Food allergies and autoimmune diseases aren't laughing matters. Celiac disease in particular affects one out of 133 people in the United States. People living with celiac aren't able to eat foods like pizza, pasta, bread, pastries or french fries without experiencing debilitating side effects that include vomiting, severe weight loss and diarrhea. Those suffering from celiac disease must limit themselves to a gluten-free diet.
For young people in elementary and middle school, the demands of such a diet could strike many of their young peers as odd. Being "different" from one's classmates in something as elemental as eating meals at school can be profoundly alienating, especially for kids who need the approval of their peers.
Recently, the Disney Channel pulled an episode of "Jessie" because an Ohio Township family complained about its use of celiac as a sight gag in the sitcom. Amy Raslevich and her husband, Jeff Kelly, were outraged because their children, Laura, 11, and Sam, 8, were offended by a scene that portrayed celiac in a way that didn't acknowledge the seriousness of the disease.
Because Laura and Sam were diagnosed with the disease 18 months ago, they were upset by a scene in the show in which a character has pancakes thrown at him by other kids after they learn he has to eat gluten-free food. Pancakes are not gluten-free.
The Ohio Township family started an online petition designed to pressure the Disney Channel to pull the episode because it allegedly uses gluten-intolerance as an excuse to bully children with the disease. A few thousand signatures later, Disney took the episode off the schedule and apologized to viewers. The family successfully exercised its right to protest content it found offensive, but it was not the kind of victory that will do children suffering from celiac any good in the long run.
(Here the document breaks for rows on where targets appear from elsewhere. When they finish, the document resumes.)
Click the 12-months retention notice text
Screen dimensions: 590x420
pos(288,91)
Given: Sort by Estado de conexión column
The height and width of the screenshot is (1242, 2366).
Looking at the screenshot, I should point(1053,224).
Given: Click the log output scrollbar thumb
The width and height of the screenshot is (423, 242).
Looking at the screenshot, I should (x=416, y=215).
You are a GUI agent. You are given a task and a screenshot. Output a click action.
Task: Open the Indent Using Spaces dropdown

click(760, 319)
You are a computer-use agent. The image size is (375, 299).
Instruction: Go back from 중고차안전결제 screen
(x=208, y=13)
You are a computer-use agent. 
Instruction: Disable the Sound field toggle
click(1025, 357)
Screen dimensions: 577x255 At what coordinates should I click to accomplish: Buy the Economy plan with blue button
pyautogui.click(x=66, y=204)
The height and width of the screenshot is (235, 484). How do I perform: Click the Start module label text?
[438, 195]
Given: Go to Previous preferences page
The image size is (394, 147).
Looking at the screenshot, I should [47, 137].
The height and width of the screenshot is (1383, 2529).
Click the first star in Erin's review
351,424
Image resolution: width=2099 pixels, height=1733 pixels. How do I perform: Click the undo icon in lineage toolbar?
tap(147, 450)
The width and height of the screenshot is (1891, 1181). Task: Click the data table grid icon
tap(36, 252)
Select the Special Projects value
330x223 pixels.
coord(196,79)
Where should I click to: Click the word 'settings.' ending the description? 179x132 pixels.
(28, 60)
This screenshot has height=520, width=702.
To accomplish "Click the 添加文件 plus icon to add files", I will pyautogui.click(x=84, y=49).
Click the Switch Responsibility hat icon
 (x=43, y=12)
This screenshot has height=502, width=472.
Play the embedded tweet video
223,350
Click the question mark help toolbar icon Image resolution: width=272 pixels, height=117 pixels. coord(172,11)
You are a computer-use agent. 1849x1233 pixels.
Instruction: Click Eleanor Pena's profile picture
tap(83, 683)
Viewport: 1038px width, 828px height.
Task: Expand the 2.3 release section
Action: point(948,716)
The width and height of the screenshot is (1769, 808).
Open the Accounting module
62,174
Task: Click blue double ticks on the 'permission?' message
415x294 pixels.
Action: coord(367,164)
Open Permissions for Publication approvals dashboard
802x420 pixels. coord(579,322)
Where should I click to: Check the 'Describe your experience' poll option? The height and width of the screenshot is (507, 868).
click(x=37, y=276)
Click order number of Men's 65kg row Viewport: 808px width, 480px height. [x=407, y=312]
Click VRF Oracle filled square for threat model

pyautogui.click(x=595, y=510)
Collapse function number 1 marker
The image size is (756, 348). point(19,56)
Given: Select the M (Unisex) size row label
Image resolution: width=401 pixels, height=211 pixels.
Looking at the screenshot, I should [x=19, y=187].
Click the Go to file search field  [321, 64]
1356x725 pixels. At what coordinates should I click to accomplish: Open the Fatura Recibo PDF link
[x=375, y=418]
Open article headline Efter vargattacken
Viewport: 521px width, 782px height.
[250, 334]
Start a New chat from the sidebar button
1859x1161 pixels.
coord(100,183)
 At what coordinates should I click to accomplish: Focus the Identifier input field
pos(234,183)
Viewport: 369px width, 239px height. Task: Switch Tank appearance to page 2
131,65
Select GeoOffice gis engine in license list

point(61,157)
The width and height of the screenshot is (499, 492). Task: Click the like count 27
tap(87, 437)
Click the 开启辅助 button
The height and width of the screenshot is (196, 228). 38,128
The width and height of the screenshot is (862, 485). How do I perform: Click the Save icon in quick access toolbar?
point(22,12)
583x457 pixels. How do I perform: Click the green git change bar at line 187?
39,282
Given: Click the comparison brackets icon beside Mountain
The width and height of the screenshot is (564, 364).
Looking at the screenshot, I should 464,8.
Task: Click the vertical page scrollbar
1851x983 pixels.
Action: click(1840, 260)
Without taking away from the seriousness of the disease, it should be possible to portray it on a kids' show as a source of conflict, just like it is in real life. After all, conflict is a natural part of every child's environment, so why pretend celiac is so sacrosanct that it has to disappear from view like it was something shameful? Why not show how unenlightened some kids can be? Instead of pulling the episode, Disney could've expanded the scene to educate audiences about the disease.
After all, kids' shows deal with uncomfortable subjects like bullying all the time without making bullies disappear. Most kids with celiac are more resilient than either Disney or the well-meaning family in Ohio Township give them credit for.